Three ways to help the Ukrainian people from the UK

To show

Support local charities

Several Ukrainian charities are working on the ground. Sunflower of Peace is a charity that helps paramedics and doctors, and has raised money for supplies including first aid medical tactical backpacks.

United Help Ukraine focuses on providing medical supplies and humanitarian aid, as well as raising awareness of the conflict.

Voices of Children aims to help war-affected children in eastern Ukraine, providing support through art therapy, psychologists, video storytelling and a number of other methods.
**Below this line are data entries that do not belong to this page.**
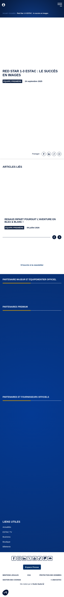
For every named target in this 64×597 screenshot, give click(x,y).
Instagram (19, 558)
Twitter (29, 558)
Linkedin (24, 558)
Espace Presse (32, 567)
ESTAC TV (7, 532)
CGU (29, 575)
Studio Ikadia (38, 584)
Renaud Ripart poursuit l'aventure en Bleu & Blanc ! (30, 220)
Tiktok (39, 558)
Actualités (12, 13)
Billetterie (7, 547)
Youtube (34, 558)
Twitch (45, 558)
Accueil (5, 13)
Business (7, 537)
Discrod (50, 558)
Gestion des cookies (12, 580)
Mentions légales (11, 575)
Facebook (13, 558)
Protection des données (50, 575)
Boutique (6, 542)
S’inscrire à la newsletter (32, 265)
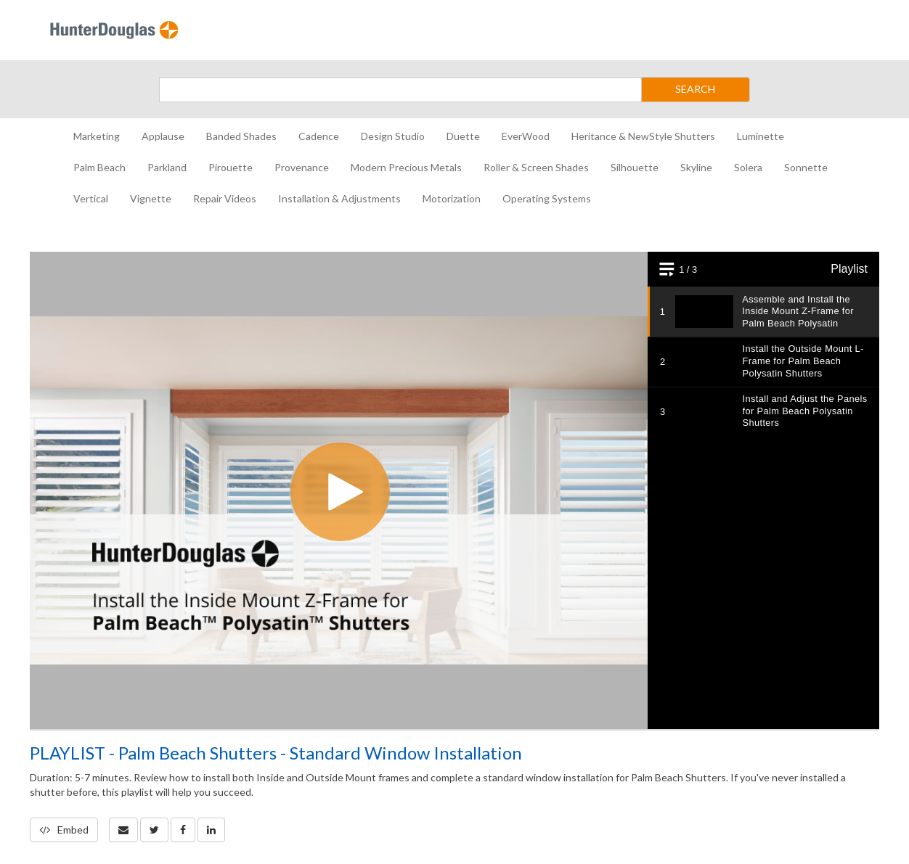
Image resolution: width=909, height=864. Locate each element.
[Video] (454, 490)
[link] (154, 830)
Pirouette (230, 167)
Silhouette (635, 167)
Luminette (760, 136)
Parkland (167, 167)
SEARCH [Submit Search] (695, 89)
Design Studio (393, 136)
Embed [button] (64, 829)
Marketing (96, 136)
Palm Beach (99, 167)
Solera (748, 167)
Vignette (150, 198)
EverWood (526, 136)
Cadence (318, 136)
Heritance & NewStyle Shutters (643, 136)
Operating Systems (546, 198)
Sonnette (806, 167)
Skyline (696, 167)
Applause (163, 136)
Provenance (301, 167)
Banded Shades (241, 136)
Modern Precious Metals (406, 167)
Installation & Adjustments (339, 198)
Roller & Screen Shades (536, 167)
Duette (463, 136)
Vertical (90, 198)
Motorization (452, 198)
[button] (123, 830)
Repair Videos (224, 198)
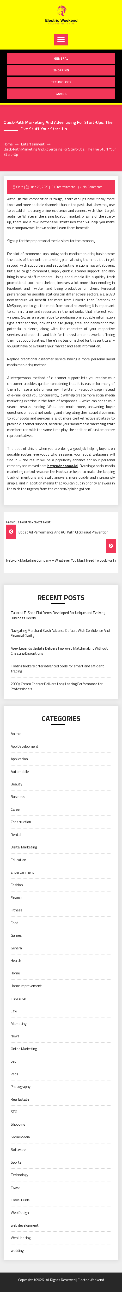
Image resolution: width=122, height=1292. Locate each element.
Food (14, 923)
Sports (16, 1162)
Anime (16, 733)
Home (15, 973)
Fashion (17, 885)
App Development (24, 746)
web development (25, 1225)
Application (19, 759)
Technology (61, 81)
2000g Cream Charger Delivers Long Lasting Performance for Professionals (57, 686)
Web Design (20, 1212)
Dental (16, 834)
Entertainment (65, 186)
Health (16, 960)
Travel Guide (20, 1200)
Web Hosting (20, 1238)
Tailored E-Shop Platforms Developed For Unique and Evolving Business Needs (58, 615)
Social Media (20, 1137)
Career (16, 809)
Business (18, 796)
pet (13, 1061)
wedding (17, 1250)
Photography (20, 1086)
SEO (14, 1112)
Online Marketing (24, 1049)
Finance (16, 897)
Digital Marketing (24, 847)
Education (18, 860)
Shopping (61, 70)
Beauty (16, 784)
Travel (15, 1187)
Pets (14, 1074)
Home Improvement (26, 986)
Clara (19, 186)
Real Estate (20, 1099)
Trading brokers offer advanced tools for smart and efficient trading (57, 668)
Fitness (17, 910)
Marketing (18, 1023)
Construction (21, 822)
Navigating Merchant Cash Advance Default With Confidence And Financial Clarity (60, 633)
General (61, 58)
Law (14, 1011)
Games (61, 93)
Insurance (18, 998)
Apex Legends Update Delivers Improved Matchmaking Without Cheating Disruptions (59, 651)
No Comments (93, 186)
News (15, 1036)
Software (18, 1149)
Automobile (20, 771)
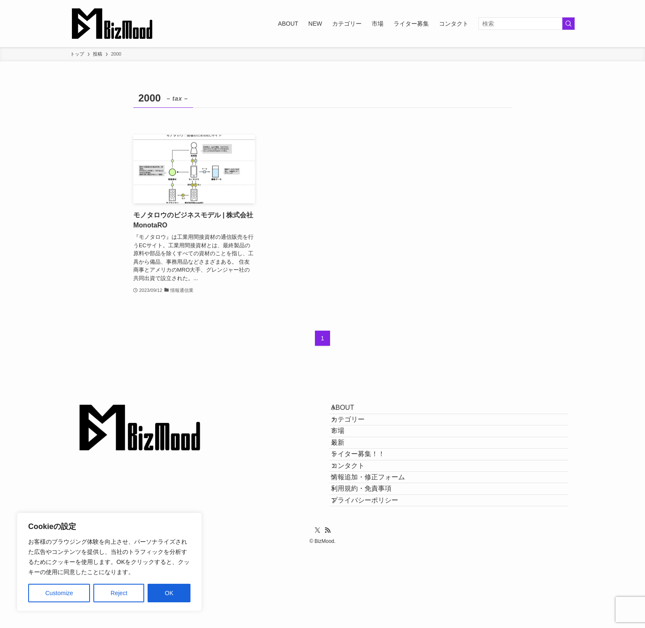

The British Red Cross has launched an emergency appeal to help Ukraine. The charity will update its webpage with news about the work being done by its team and how the support will be used to help people.

Support local journalism

English-language news outlets based in the country, such as Kyiv Independent and the New Voice of Ukraine, cover developments on the ground as the conflict unfolds, using local journalists. The Kyiv Independent claims to have been created by journalists to defend editorial independence. This the site on Twitter covers many local journalists in Ukraine.

Write to your local MP

This may be a way to pressure the British government to impose new sanctions on the Russian government and its associates. You can get in touch with your local MP by email or post to their constituency address. Instructions on how to contact us are available on the Parliament.uk website.

Thank you for your opinion.

“You speak Russian. It matters. Please use all possible means of communication. Telephone (s. Messengers. E-mails.

“Reach the people you know. Reach people you don’t know. Tell the truth. If Vladimir Putin is blind and deaf, maybe Russians will listen to those who speak the same language. This unjustified war must be stopped.

Besides Alexievitch, Russian authors are: Vladimir Sorokin, one of the most popular writers of modern Russian literature; Lyudmila Ulitskaya, 2014 winner of the Austrian State Prize for European Literature; science fiction writer Dmitry Glukhovsky; satirist Victor Shenderovich; poet Maria Stepanova; Alexander Ilichevsky, who won the Russian Booker Prize in 2007 for his novel Matisse; Mikhail Shishkin, who won the Russian Booker in 2000; Maxim Osipov, cardiologist and writer; Sergei Lebedev; Liza Alexandrova-Zorina; Sasha Filipenko; Alisa Ganieva; Viktar Martinovitch; Alexandre Genis; Lev Rubinstein; and Boris Akunin.